__Task to carry out__
From the line that contains "Enviar comentarios (Atom) (916, 851)" to the final line of the entries below, write out every line exactly as it appears, and nothing else.

__Records shown__
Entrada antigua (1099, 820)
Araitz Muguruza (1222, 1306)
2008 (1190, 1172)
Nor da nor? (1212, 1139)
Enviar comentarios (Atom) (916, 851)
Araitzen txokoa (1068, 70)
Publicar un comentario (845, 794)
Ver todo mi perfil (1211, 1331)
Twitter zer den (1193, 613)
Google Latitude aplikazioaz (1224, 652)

__Written solution__
Enviar comentarios (Atom) (916, 851)
Araitzen txokoa (1068, 70)
Publicar un comentario (845, 794)
Ver todo mi perfil (1211, 1331)
Twitter zer den (1193, 613)
Google Latitude aplikazioaz (1224, 652)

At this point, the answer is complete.